Wednesday, 8 January 2019
…to knowledge self-control, to self-control perseverance, to perseverance godliness, 2 Peter 1:6
Peter continues to provide instruction for the believer who has been called by God. This calling holds the promises he outlined in the preceding verses. To ensure those promises are not forgotten, he continues his list with supplying “to knowledge self-control.”
Through reading and studying the Bible, through proper theological training, and through other such endeavors, knowledge is increased. From there, Peter says to supply to that reservoir “self-control.” The Greek word signifies dominion within. HELPS Word Studies says it is “proceeding out from within oneself, but not by oneself.” Thus, it is that which comes by the power of the Lord. Charles Ellicott says of this, “In other words, your discerning between good and evil must lead to avoiding the evil and choosing the good.”
Just because one obtains knowledge, it does not mean that he will rightly apply it. A person may be a great theologian, and yet he may be a pervert. Therefore, one must supply to his knowledge this self-control. And then to that, he is to supply “perseverance.”
The thought is obvious. We all have fallen inclinations. If we have a tendency to overdrink, and we have knowledge from the word that this is wrong, then we must display self-control in that area. But it is not a one-time thing. Rather, it is to be an ongoing process. We are to persevere in our state of self-control. Vincent’s Word Studies says it is “the heroic, brave patience with which a Christian not only bears but contends.” A believer is to effect the necessary changes in his life, and then to remain in that state.
At this point of development, Peter then says that we are to supply “godliness.” This is a piety towards God. The particular Greek word is never ascribed to God, but rather to people who would emulate Him. It is piety or directing one’s attention toward God in reverence. It is the word used by Peter in verse 1:3 when he said that “His divine power has given to us all things that pertain to life and godliness.”
Because God has given us His divine power, then we are to appropriate that power to supply it to those characteristics which will cause us to increase in a proper way before God as we continue our lives before Him.
Peter will finish his list of these things in the next verse.

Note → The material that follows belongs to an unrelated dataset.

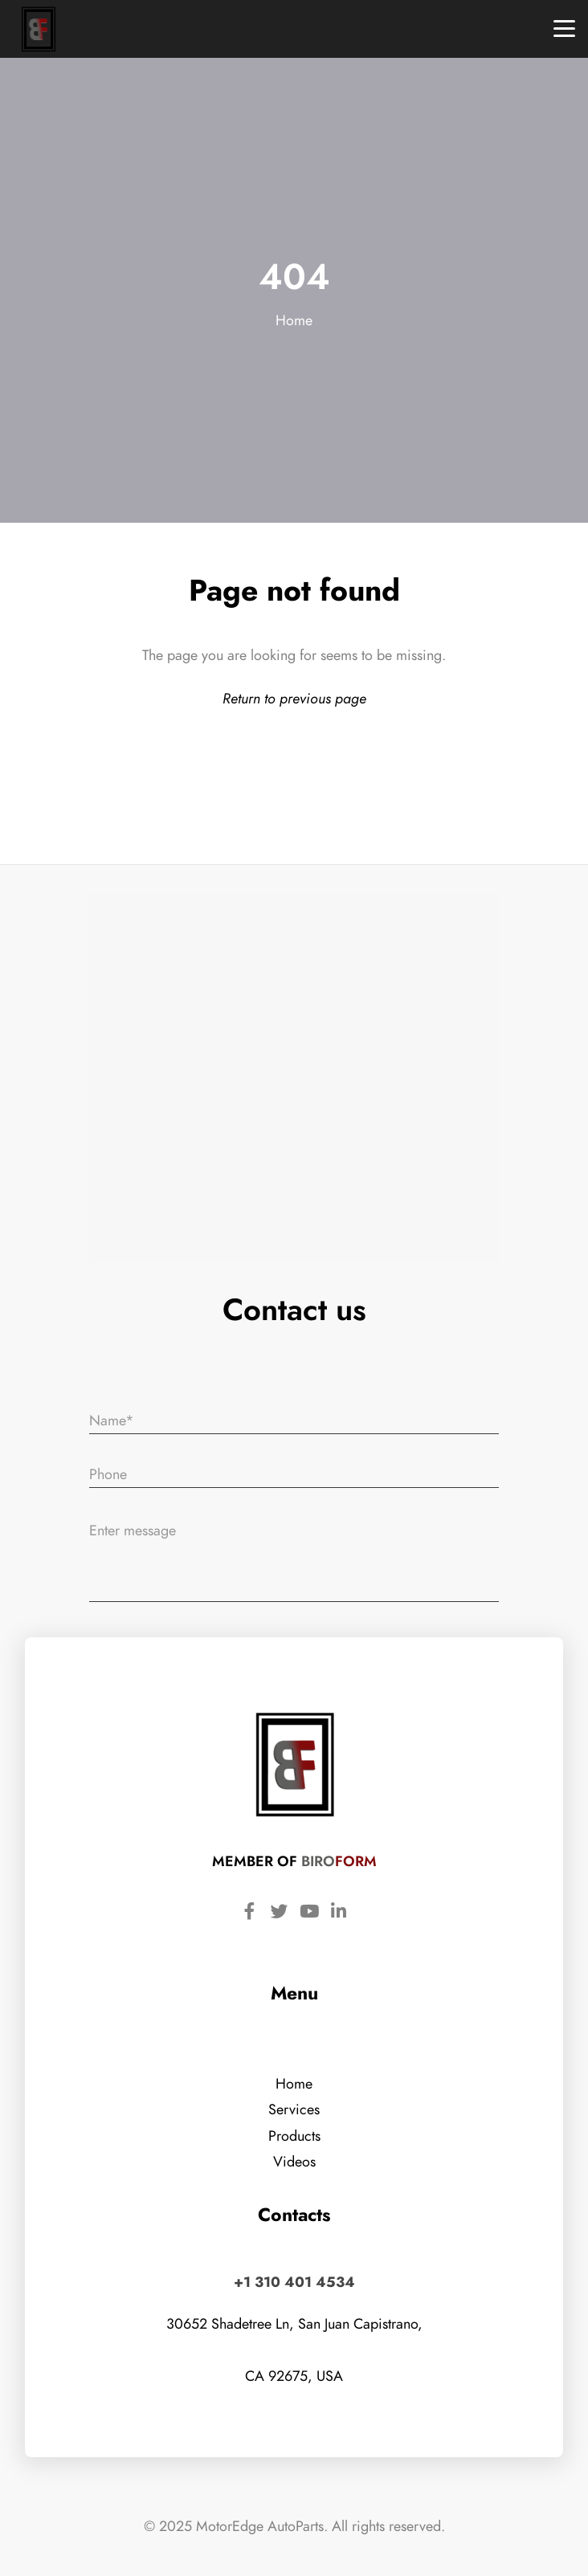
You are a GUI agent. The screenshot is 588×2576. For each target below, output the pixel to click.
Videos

After this, in verse 8, he will explain quite clearly why this must occur.
Life application: Self-control, restraining one’s temper, and guarding all of one’s physical appetites is basically the opposite of self-indulgence.
If we have knowledge without self-control, our knowledge would be useless. To understand it is wrong to over-indulge, but to do it anyway is to reject the knowledge. Then, as we exercise self-control, we supply to it perseverance.

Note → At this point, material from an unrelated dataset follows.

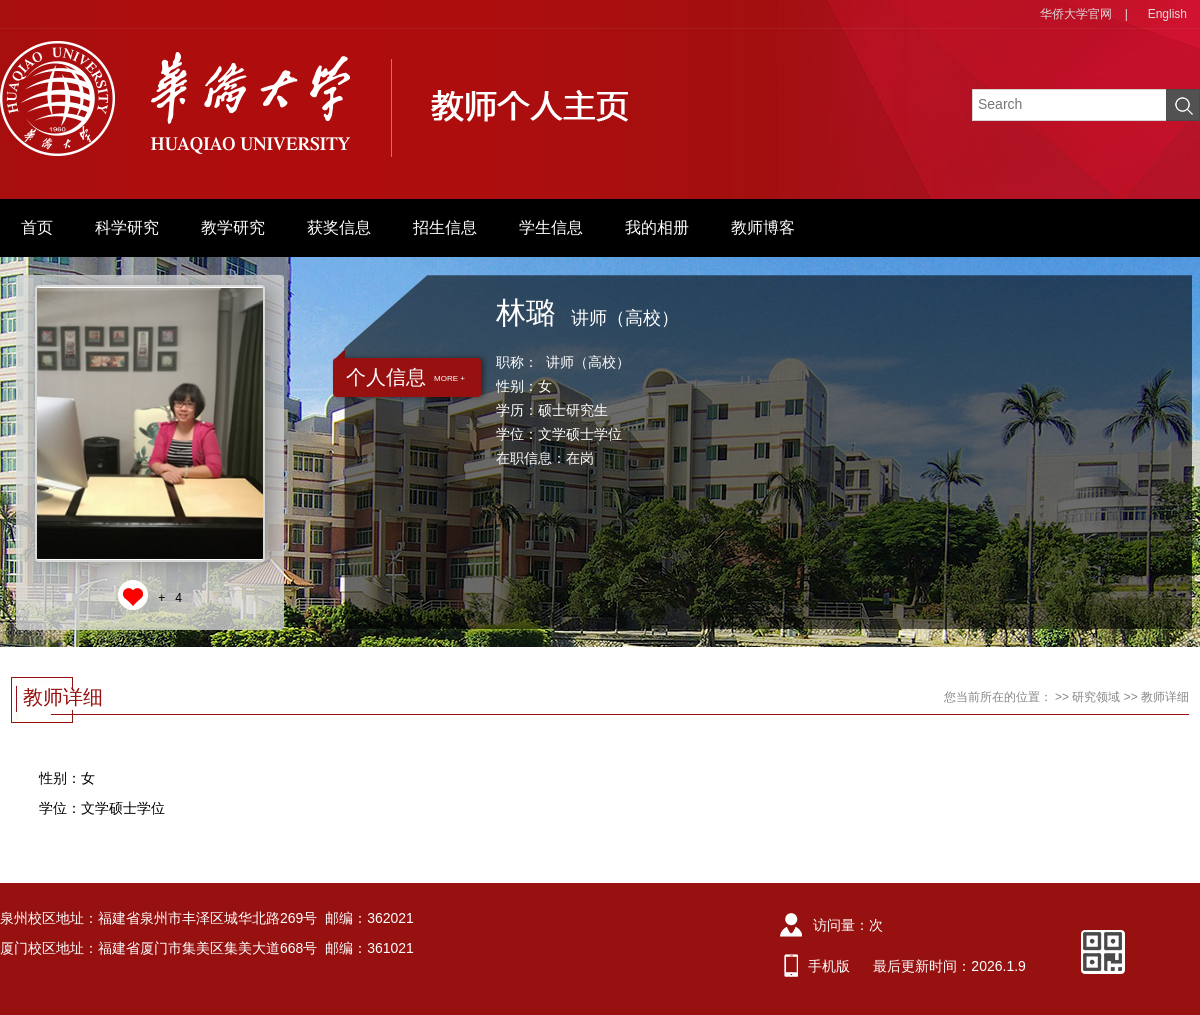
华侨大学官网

This is a logical progression of thought. We have knowledge so let us use it to control ourselves; we have self-control, so let us exercise it continuously – with perseverance. Let us not falter from our self-control and step backwards, but rather we should heroically press on despite opposition of the world and of our own weak flesh. As we persevere, we work towards godliness.
Godliness is a condition of living a pious, devout, and holy existence. It would make no sense to desire this if we had no self-control. And even if we did at one point, unless we persevered in restraining our desires, we could never expect to live in a godly fashion.
As you can see, each step that Peter mentions must logically precede the following step as we march on toward living as God would have us live. Live for Christ; be filled with the Spirit of God; and press on in this attitude all the days of your lives!
O precious Savior, how hard it is to persevere in right conduct and self-control. You know, O Lord, our weaknesses both in temptation and in endurance. Strengthen us as we walk through this life of trial and testing. Grant us the supernatural ability to live as You would have us live. We ask this so that You will be glorified in us. Amen.